## WRITTEN TASK
Copy every line of the data below word for word, with nothing changed, added, or left out.

## DATASET RECORDS

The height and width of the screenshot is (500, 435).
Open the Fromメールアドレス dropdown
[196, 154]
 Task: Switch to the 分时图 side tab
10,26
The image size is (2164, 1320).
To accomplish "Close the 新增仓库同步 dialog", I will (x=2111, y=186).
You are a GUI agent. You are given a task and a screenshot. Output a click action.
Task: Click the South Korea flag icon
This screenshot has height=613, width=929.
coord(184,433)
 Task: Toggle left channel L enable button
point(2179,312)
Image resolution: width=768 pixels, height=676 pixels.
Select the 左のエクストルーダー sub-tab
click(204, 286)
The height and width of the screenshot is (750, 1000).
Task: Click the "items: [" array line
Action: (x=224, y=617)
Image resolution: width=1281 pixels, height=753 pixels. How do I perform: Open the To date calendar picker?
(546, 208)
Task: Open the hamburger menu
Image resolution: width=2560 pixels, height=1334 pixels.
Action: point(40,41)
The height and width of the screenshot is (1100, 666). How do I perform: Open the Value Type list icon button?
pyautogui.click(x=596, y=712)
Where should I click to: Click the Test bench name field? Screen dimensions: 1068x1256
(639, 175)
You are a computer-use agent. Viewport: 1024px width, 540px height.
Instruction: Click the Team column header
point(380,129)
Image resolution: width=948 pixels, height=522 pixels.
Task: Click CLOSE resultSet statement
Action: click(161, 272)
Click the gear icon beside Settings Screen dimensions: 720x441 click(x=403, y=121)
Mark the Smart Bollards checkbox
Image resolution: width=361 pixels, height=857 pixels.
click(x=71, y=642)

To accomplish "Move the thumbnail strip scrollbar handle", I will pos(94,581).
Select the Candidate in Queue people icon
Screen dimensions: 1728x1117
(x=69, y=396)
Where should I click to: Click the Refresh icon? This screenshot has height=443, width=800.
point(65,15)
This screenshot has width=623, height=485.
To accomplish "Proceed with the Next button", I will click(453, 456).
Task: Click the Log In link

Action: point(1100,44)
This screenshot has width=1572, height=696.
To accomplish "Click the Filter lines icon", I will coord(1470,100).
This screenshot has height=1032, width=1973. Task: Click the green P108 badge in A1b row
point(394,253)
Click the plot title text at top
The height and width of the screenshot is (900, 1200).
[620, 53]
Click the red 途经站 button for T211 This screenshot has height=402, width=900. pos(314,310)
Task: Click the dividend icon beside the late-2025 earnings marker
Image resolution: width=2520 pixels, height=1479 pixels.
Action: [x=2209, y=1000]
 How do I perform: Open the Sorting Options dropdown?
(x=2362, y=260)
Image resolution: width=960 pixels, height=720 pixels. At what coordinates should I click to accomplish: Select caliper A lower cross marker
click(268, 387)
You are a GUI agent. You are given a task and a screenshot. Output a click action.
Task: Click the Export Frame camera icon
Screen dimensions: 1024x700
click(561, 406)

## EXERCISE SOLUTION
The height and width of the screenshot is (500, 435).
Open the Fromメールアドレス dropdown
[196, 154]
 Task: Switch to the 分时图 side tab
10,26
The image size is (2164, 1320).
To accomplish "Close the 新增仓库同步 dialog", I will (x=2111, y=186).
You are a GUI agent. You are given a task and a screenshot. Output a click action.
Task: Click the South Korea flag icon
This screenshot has height=613, width=929.
coord(184,433)
 Task: Toggle left channel L enable button
point(2179,312)
Image resolution: width=768 pixels, height=676 pixels.
Select the 左のエクストルーダー sub-tab
click(204, 286)
The height and width of the screenshot is (750, 1000).
Task: Click the "items: [" array line
Action: (x=224, y=617)
Image resolution: width=1281 pixels, height=753 pixels. How do I perform: Open the To date calendar picker?
(546, 208)
Task: Open the hamburger menu
Image resolution: width=2560 pixels, height=1334 pixels.
Action: point(40,41)
The height and width of the screenshot is (1100, 666). How do I perform: Open the Value Type list icon button?
pyautogui.click(x=596, y=712)
Where should I click to: Click the Test bench name field? Screen dimensions: 1068x1256
(639, 175)
You are a computer-use agent. Viewport: 1024px width, 540px height.
Instruction: Click the Team column header
point(380,129)
Image resolution: width=948 pixels, height=522 pixels.
Task: Click CLOSE resultSet statement
Action: click(161, 272)
Click the gear icon beside Settings Screen dimensions: 720x441 click(x=403, y=121)
Mark the Smart Bollards checkbox
Image resolution: width=361 pixels, height=857 pixels.
click(x=71, y=642)

To accomplish "Move the thumbnail strip scrollbar handle", I will pos(94,581).
Select the Candidate in Queue people icon
Screen dimensions: 1728x1117
(x=69, y=396)
Where should I click to: Click the Refresh icon? This screenshot has height=443, width=800.
point(65,15)
This screenshot has width=623, height=485.
To accomplish "Proceed with the Next button", I will click(453, 456).
Task: Click the Log In link

Action: point(1100,44)
This screenshot has width=1572, height=696.
To accomplish "Click the Filter lines icon", I will coord(1470,100).
This screenshot has height=1032, width=1973. Task: Click the green P108 badge in A1b row
point(394,253)
Click the plot title text at top
The height and width of the screenshot is (900, 1200).
[620, 53]
Click the red 途经站 button for T211 This screenshot has height=402, width=900. pos(314,310)
Task: Click the dividend icon beside the late-2025 earnings marker
Image resolution: width=2520 pixels, height=1479 pixels.
Action: [x=2209, y=1000]
 How do I perform: Open the Sorting Options dropdown?
(x=2362, y=260)
Image resolution: width=960 pixels, height=720 pixels. At what coordinates should I click to accomplish: Select caliper A lower cross marker
click(268, 387)
You are a GUI agent. You are given a task and a screenshot. Output a click action.
Task: Click the Export Frame camera icon
Screen dimensions: 1024x700
click(561, 406)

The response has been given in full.